This September, an eight-month restoration process has begun on the outer coffin of King Tutankhamun. For the first time in 97 years, the entirety of his coffin has been removed from its original resting place. In hopes of displaying the coffin in the Grand Egyptian Museum. This museum of ancient Egyptian artifacts resides near Giza, just outside of Cairo, Egypt. The original coffin had three layers. The original two were removed from the tomb long ago, and now they hope to finish restoring the final layer.


The Valley of the Kings


Within the Valley of the Kings lay the kings, queens and nobles of ancient Egypt. Or at least that’s where they used to reside. Archaeologists have discovered many different tombs and the bodies have been moved to make sure grave robbers would not disturb them. King Tutankhamun is no different from these. In 1922, Howard Carter was credited with the discovery of the tomb. To his surprise, the tomb seemed almost untouched by any vandals or thieves.


King Tutankhamun’s Coffin


The “Golden King” was placed in a three-part coffin upon his death at around the age 18. Each coffin was constructed differently. The inner coffin was made of solid gold encasing the actual body of King Tutankhamun. Secondly, this coffin was placed into the next layer which was made with gilded wood and then finished with multi colored glass. The outer-most coffin, the one which was most recently removed, is a wooden coffin covered in gold. Each coffin displays wondrous craftsmanship and truly allows you to embrace the idea of the “Golden King.”

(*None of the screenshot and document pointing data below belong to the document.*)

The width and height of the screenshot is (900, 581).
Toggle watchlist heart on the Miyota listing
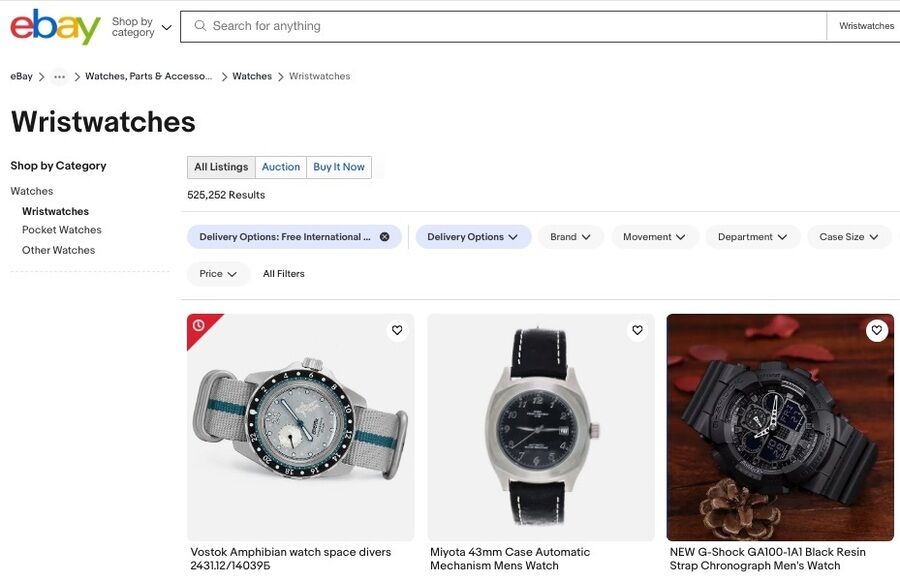click(x=637, y=329)
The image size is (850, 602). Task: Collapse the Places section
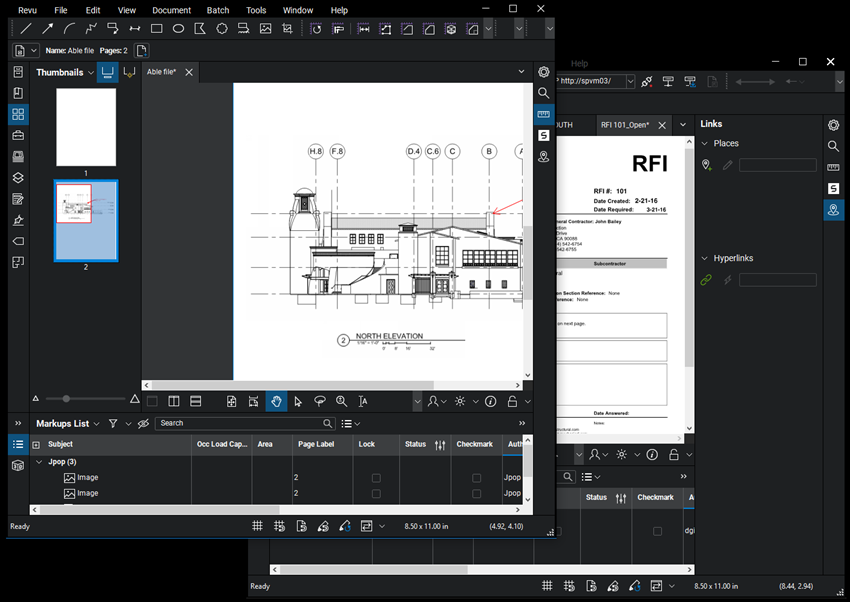pos(704,144)
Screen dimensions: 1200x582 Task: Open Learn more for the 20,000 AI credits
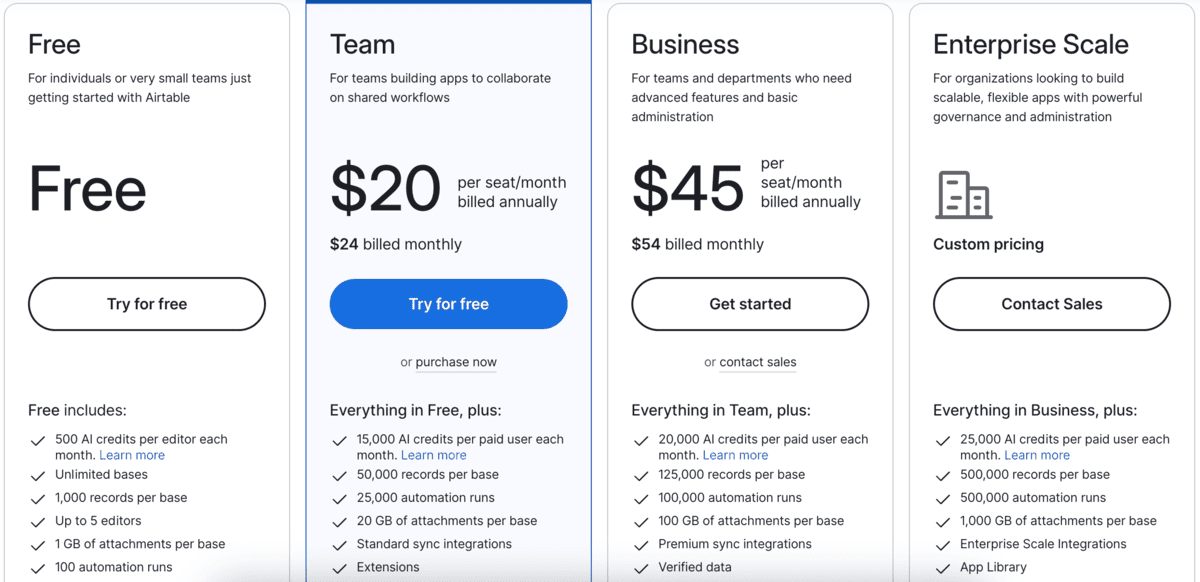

Restoration is going to take up to 8 months and will hopefully be as intricate and beautiful as the original made back around 1300 BC. If you’re superstitious, then I’d stay away from this because many people in Egypt fear the “Curse of the Pharaoh’s.” Some say it was a story to scare any robbers and vandals from entering the tombs and stealing. While others think it to be true, and the doom of anyone to disturb the resting place of the fallen kings.